▸ **WHAT IS BEING ASKED**
Pictures stay out of the copy. Repeat exactly the lines from the first entry below through the line that contains "The image size is (1366, 768).", and nothing beyond.

▸ **EXERCISE INPUTS**
- Opening Delimiter -
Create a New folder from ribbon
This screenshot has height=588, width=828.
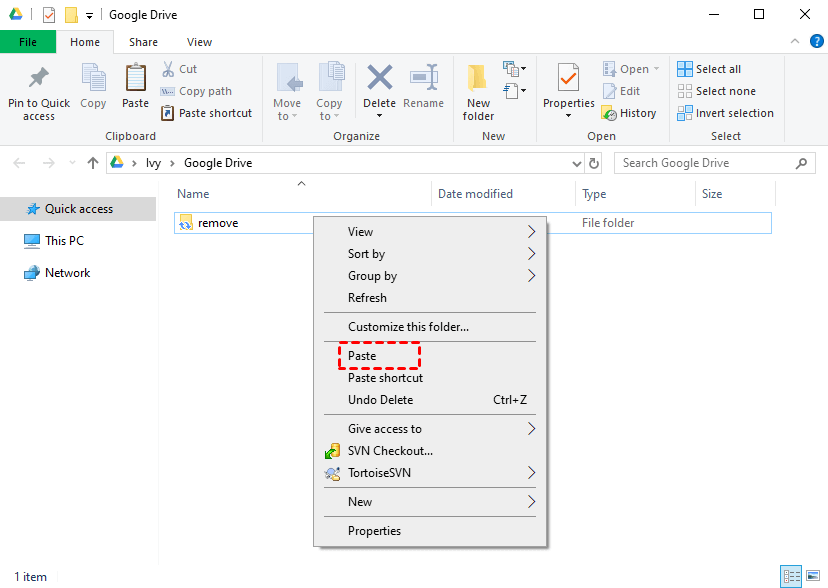[x=478, y=92]
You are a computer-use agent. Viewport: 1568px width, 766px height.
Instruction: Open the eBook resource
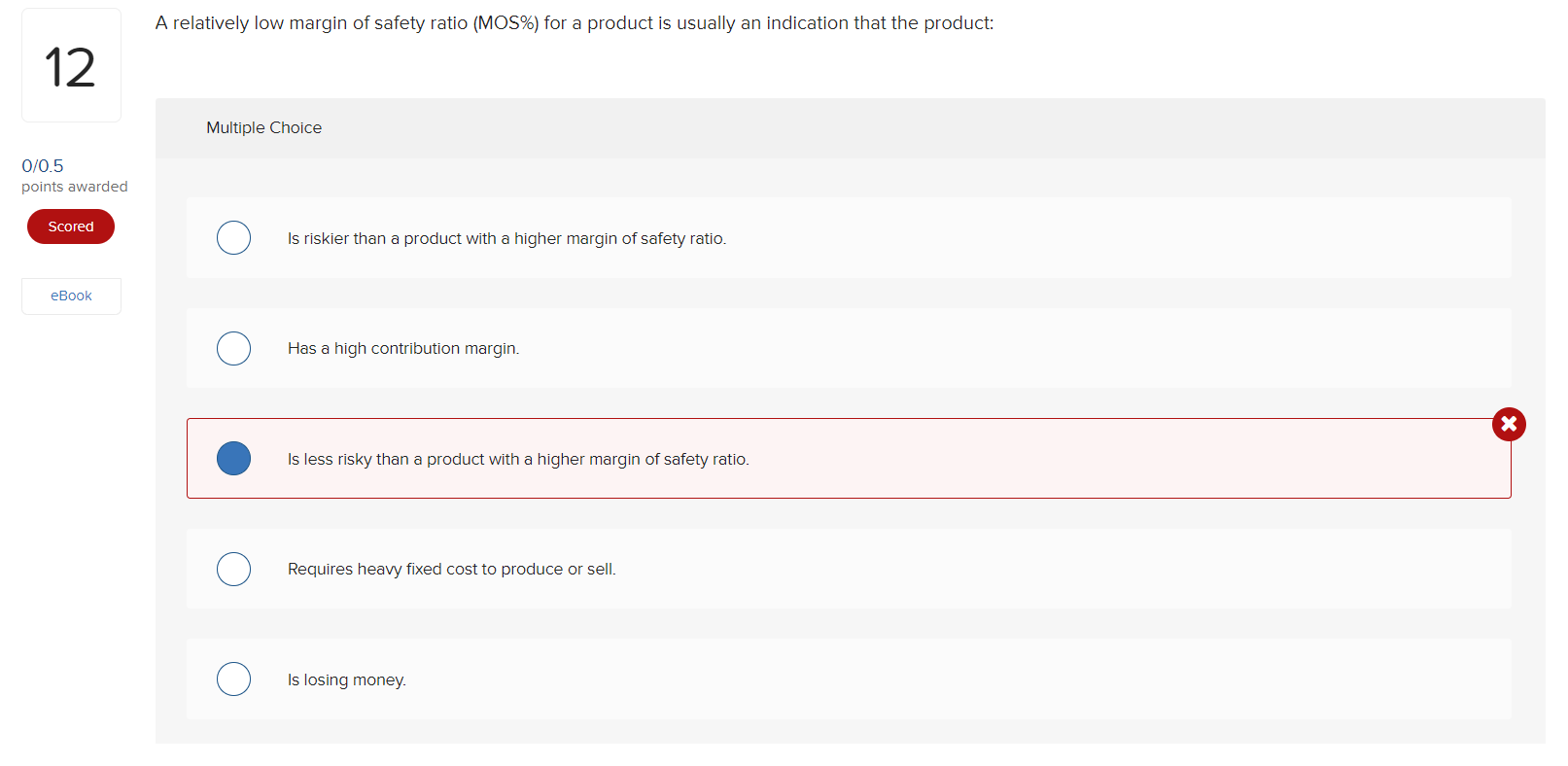(71, 296)
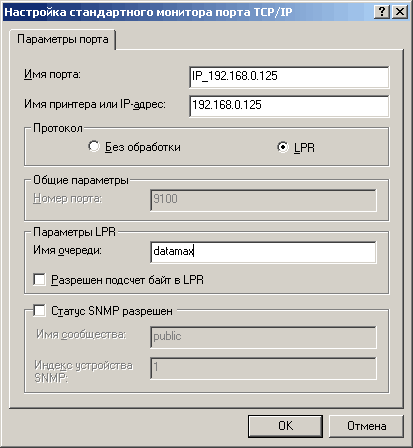Select the Без обработки protocol option

tap(94, 147)
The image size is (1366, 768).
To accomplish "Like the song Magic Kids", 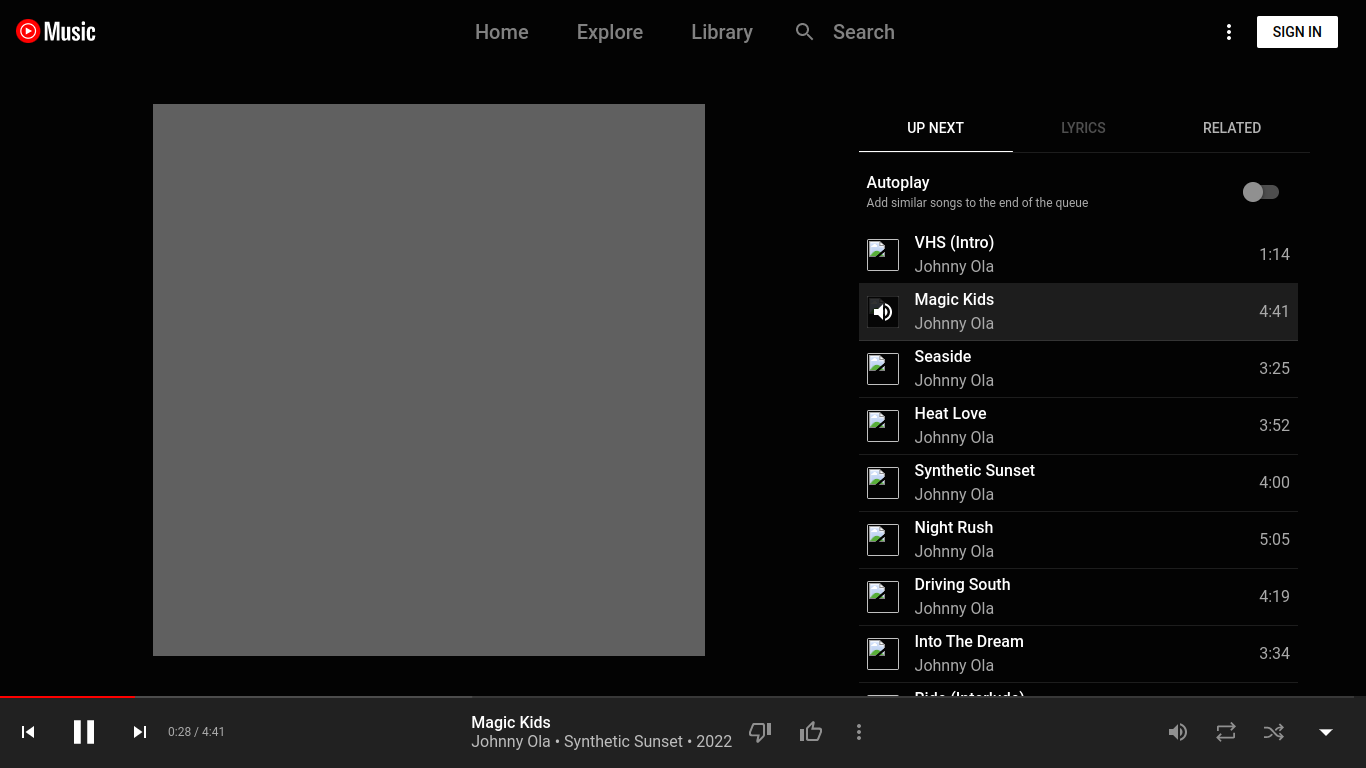I will [x=811, y=732].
- Closing Delimiter -
▸ **ANSWER AREA**
Create a New folder from ribbon
This screenshot has height=588, width=828.
[x=478, y=92]
You are a computer-use agent. Viewport: 1568px width, 766px height.
Instruction: Open the eBook resource
(71, 296)
Select the Без обработки protocol option

tap(94, 147)
The image size is (1366, 768).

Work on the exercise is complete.